MongoDB Best Practise

cxoncloud · August 7, 2020, 4:40pm

Hello meteorites,

What in your opinion is the best strategy to design the MongoDB collections?

Multiple collections with smaller fields normalised using referencing or
Consolidated Collections denormalised with larger fieldsets

We keep getting this error when we push our app
Query Targeting: Scanned Objects / Returned has gone above 1000
The ratio of documents scanned to returned exceeded 1000.0 on <>, which typically suggests that un-indexed queries are being run.

And when checked in the profiler, this points to a consolidated collection with larger fieldsets.

Kindly advise.

Thanks
Jay Thattai

znewsham · August 7, 2020, 5:25pm

We’ll probably need more information on this - having a single large collection isn’t really an issue (as opposed to many small ones) - in fact, Mongo has some limitations about the number of collections you can use. Is your question related to the number of documents in the collection, or the number of fields in each document (or possibly the size of each document)? In general, compound indexes can work wonders with improving your scanned to returned ratio.

copleykj · August 7, 2020, 6:16pm

The simple answer here is that Meteor’s native data layer works best with shallow data. You can choose to implement this via normalization if you wish, and I find a mixture works best.

As far as your error goes, what it is telling you is that some query that is being run is scanning a very large dataset to return a very small one. I’m not sure exactly what it means by ratio exceeding 1000 but it could very well it scans more than 1000 documents to return just one. This should be easily fixed with an index.

cxoncloud · August 7, 2020, 11:06pm

Thanks Zack and Copleykj.

Our app contains a bookings collection and also creates a separate collection for individual businesses that holds their specific bookings collection data.

Say, we have 250 customers with 4 branches each and there are about 1000 collections and each booking collection has about 100 fields as it contains not just bookings but also customer information, their feedback et Al.

Should we strip off having individual collections and work off the generic bookings collection or

Break down the bookings collection to smaller collections to reduce the 100 fields to say 25 fields each keeping it shallow?

Appreciate your time and effort to respond. Thanks.

Jay

znewsham · August 7, 2020, 11:37pm

Yeah, this is for sure not a good approach - Mongo has a hard 24000 limit for namespaces (you’re a way off yet!) but before you get close to that limit, you’ll start having performance issues with the number of collections.

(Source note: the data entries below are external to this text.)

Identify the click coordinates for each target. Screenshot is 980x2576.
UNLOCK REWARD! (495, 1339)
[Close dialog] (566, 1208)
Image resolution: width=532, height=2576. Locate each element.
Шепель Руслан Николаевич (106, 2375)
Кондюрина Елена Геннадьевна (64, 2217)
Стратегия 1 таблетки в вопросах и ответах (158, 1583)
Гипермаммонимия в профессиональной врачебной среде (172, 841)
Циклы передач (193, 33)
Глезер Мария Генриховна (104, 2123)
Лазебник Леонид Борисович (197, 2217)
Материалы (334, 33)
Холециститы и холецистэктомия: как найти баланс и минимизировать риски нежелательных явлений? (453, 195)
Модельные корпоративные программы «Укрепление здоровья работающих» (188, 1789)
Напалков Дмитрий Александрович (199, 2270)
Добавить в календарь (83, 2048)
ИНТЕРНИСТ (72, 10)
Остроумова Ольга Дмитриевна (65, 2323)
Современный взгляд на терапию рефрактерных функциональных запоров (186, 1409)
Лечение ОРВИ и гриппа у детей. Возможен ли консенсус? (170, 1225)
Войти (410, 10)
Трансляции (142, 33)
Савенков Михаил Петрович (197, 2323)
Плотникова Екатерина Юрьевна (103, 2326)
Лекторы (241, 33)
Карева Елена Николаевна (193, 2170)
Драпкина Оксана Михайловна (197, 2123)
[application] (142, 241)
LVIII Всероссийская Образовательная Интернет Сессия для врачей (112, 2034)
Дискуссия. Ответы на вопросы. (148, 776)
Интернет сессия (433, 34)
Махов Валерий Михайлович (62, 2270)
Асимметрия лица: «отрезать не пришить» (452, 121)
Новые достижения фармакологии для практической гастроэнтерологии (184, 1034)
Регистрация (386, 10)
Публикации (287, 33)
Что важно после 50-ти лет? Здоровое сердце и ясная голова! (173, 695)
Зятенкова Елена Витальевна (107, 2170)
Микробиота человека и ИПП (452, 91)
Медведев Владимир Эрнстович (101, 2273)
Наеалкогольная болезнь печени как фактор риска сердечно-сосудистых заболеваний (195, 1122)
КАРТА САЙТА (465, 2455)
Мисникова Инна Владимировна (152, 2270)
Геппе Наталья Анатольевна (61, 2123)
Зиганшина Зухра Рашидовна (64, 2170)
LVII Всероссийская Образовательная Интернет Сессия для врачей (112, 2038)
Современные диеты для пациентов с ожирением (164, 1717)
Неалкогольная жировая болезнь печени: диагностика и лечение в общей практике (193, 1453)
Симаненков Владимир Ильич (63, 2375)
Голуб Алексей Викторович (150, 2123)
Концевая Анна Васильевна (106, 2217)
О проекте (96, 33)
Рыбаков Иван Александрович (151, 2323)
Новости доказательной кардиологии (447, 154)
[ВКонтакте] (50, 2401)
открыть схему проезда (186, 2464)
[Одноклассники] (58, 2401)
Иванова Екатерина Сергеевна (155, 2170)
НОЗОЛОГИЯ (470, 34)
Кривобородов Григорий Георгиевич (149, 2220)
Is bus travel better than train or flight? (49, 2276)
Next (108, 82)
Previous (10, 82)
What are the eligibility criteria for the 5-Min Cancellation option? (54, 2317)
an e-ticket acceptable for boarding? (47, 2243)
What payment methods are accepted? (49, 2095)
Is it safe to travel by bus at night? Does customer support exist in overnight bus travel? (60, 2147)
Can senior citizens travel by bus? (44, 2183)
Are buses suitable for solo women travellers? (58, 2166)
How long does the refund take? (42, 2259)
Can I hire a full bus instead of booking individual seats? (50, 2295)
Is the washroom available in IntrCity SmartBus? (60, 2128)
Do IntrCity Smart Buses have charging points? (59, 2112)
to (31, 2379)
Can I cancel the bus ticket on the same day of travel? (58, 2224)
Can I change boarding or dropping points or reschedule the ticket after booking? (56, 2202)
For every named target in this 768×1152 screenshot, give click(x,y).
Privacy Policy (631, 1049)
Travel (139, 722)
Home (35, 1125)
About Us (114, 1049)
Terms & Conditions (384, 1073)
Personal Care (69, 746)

There are two schools of thought for this:

move to a single tenant environment (every customer gets their own DB)
move to a single collection per “collection” and have a companyId or similar indexed. I’m a little intrigued about how you got meteor to play nice with 1 collection per customer, as it doesn’t generally like this!

Which of these you choose will likely depend on your business plan and the size of your customers - single tenant is easy to reason about, but it gets quite complicated to maintain 1 deployment per customer. Multi tenant with a single collection is easier for devops, but you have to be absolutely sure your code doesn’t leak information between customers.

Unless you choose to go single tenant, I’d just start with merging all those collections (assuming the schema is the same across them all) - no need to split out the collections horizontally 1:1 mappings between collections are rare - and so long as your documents aren’t close to the 16MB cap, there aren’t a lot of advantages to splitting out (there are some, but they’re pretty specific).

The errors you’re seeing can likely be resolved by adding appropriate indexes, if you’re using Atlas you get a profiler for free that will tell you which queries are ran most frequently, which are slow, and which do/don’t use indexes.

cxoncloud · August 7, 2020, 11:55pm

Thanks for the rational Zack.

We also have a merged single multi-tenant collection that we only use for group analytics…The profiler points this collection to be the black sheep.

We aren’t indexing the individual customers data retrieval from the single multi-tenant collection. We went ahead with the 1-collection per customer to ensure speed & data seclusion…

But, we may have a few big orders coming our way and am a little nervous about our data architecture for scalability!